WORK TO DO:
Condense the paragraph in the mailing list message that begins "As far as I understand the code" into a shorter paragraph that keeps its main facts.

DOCUMENT PASSAGE:
------------------------------------------------------------------------
Mapping surfaces created through a nested compositor to UI elements

Iago Toral itoral at igalia.com
Thu Jan 30 03:42:26 PST 2014


On Thu, 2014-01-30 at 13:34 +0200, Pekka Paalanen wrote:
> On Thu, 30 Jan 2014 10:32:03 +0100
> Iago Toral <itoral at igalia.com> wrote:
> 
> > Hi,
> > 
> > in the process of porting webkitgtk+ to wayland and following advise
> > provided here, I implemented a nested compositor to share surfaces
> > between the two processes that do the rendering. This works fine with
> > a single widget/surface, but things get a bit more complicated when
> > dealing with various widgets (browser tabs, windows).
> > 
> > I am trying to understand if I can solve my problem, which is
> > basically a problem of matching wayland surfaces created in the
> > nested compositor with their corresponding widgets in the UI, within
> > the scope of the wayland protocol or if I need to resort to ad-hoc
> > communications between the two processes outside the protocol. Below
> > I describe the problem in more detail together with the possible
> > solutions I looked into and my conclusions. I'd appreciate a lot if
> > someone could confirm whether these are correct:
> > 
> > As far as I understand the code in the nested client example from
> > Weston, when there is need to repaint the UI it goes through all the
> > surfaces in the compositor and paints them one by one. In our case,
> > when GTK needs to repaint it will go through the widgets in the UI
> > and ask them to repaint as needed. This means that we need to know,
> > for a given widget, which is the surface in the nested compositor
> > that provides the contents for it.
> > 
> > However, when the nested compositor receives a request to create a
> > surface it will not know for which widget it is creating it (obviously
> > information on things like UI widgets is outside the scope of the
> > wayland protocol), and as far as I can see, there is no way for the
> > client to provide this info to the compositor either when the surface
> > is created or after it has been created.
> > 
> > Assuming that this is not something I can so using available APIs, I
> > looked into adding this API to my nested compositor implementation,
> > so I can have a surface constructor like this:
> > 
> > wl_compositor_create_surface_for_widget(struct wl_compositor*, int);
> > 
> > where that additional 'int' parameter would be used on the
> > compositor's side to associate the new surface with a specific UI
> > widget.
------------------------------------------------------------------------
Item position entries

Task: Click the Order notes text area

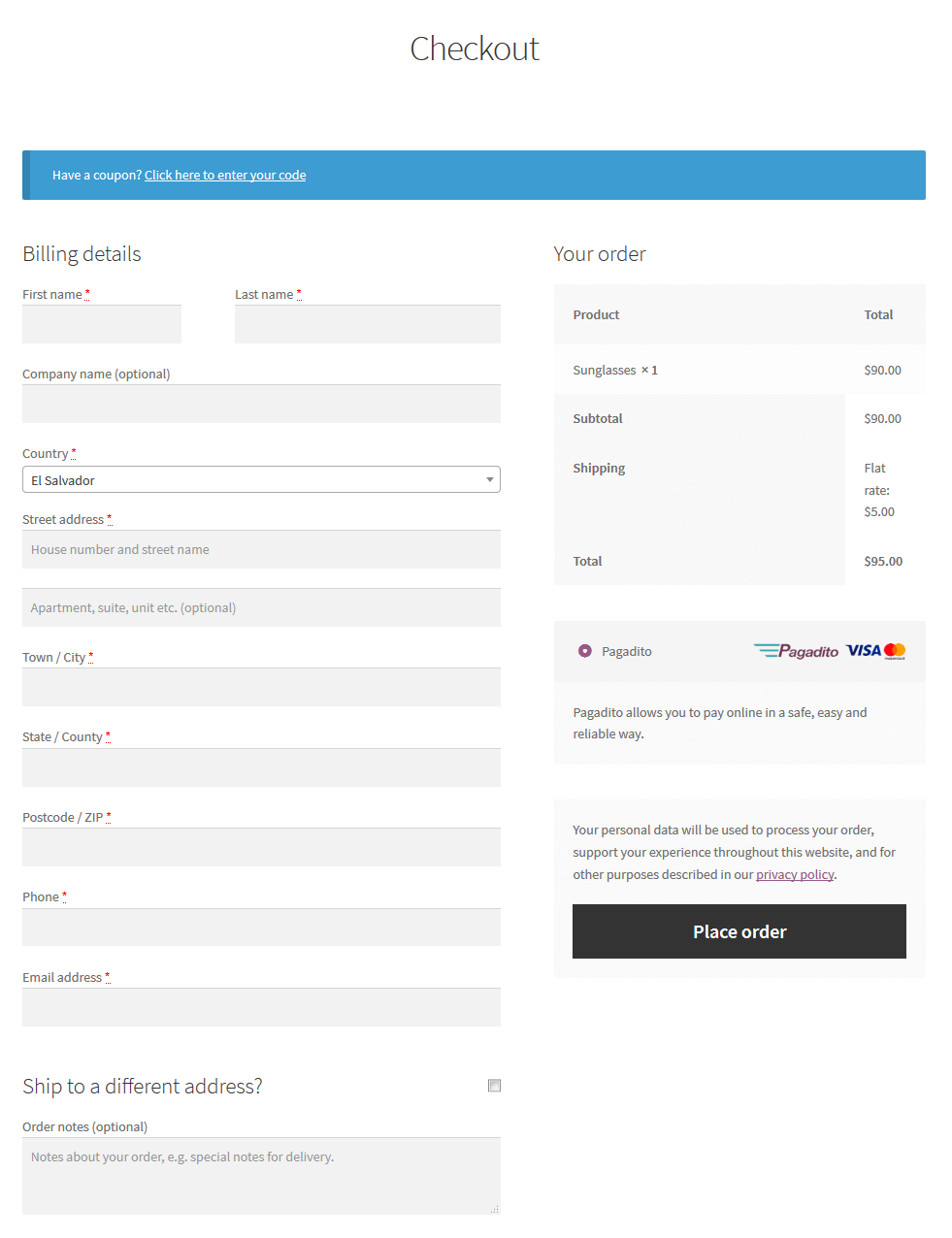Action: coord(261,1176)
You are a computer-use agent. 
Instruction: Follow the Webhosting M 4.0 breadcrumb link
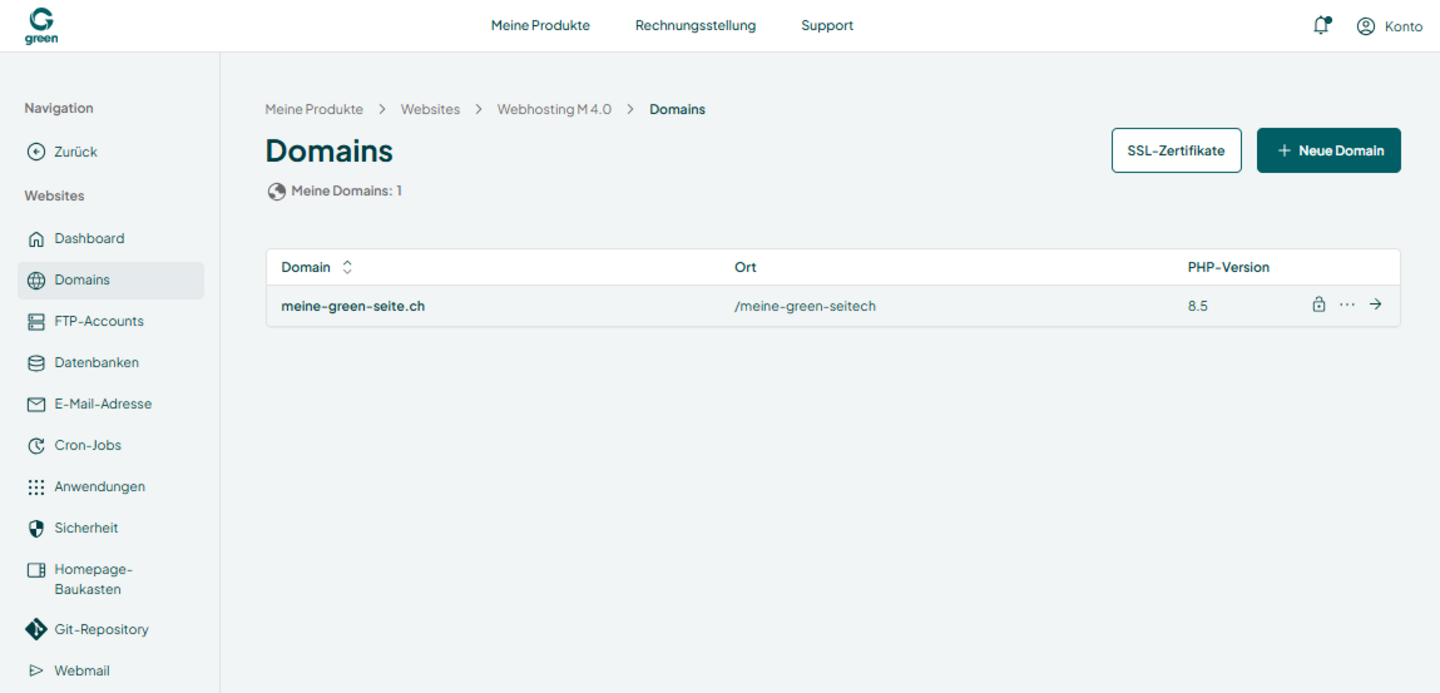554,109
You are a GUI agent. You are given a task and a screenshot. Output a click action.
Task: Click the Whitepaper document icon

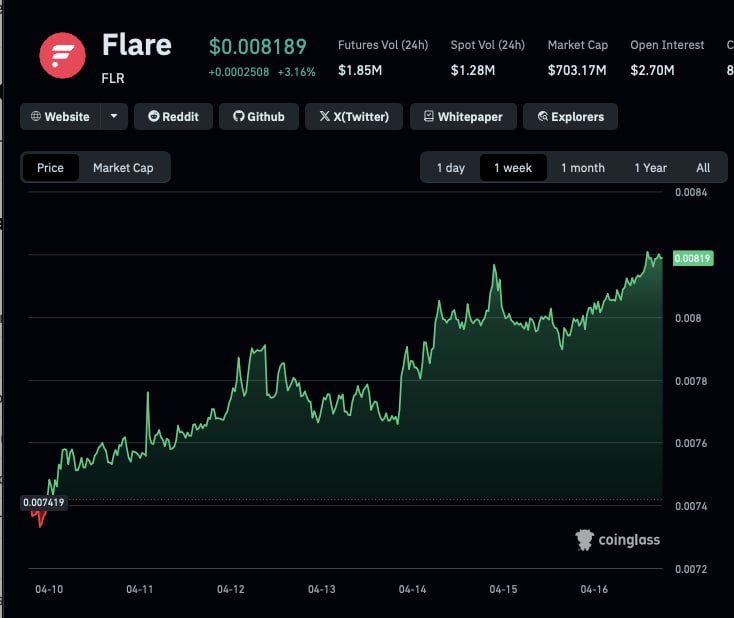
------------------------------------------------------------------------
TASK ANSWER:
As the writer understands Weston's nested client example, a UI repaint goes through every surface in the compositor and paints each one in turn. GTK instead repaints by going through the UI widgets and asking them to repaint as needed. So for any given widget, they need to know which surface in the nested compositor provides its contents.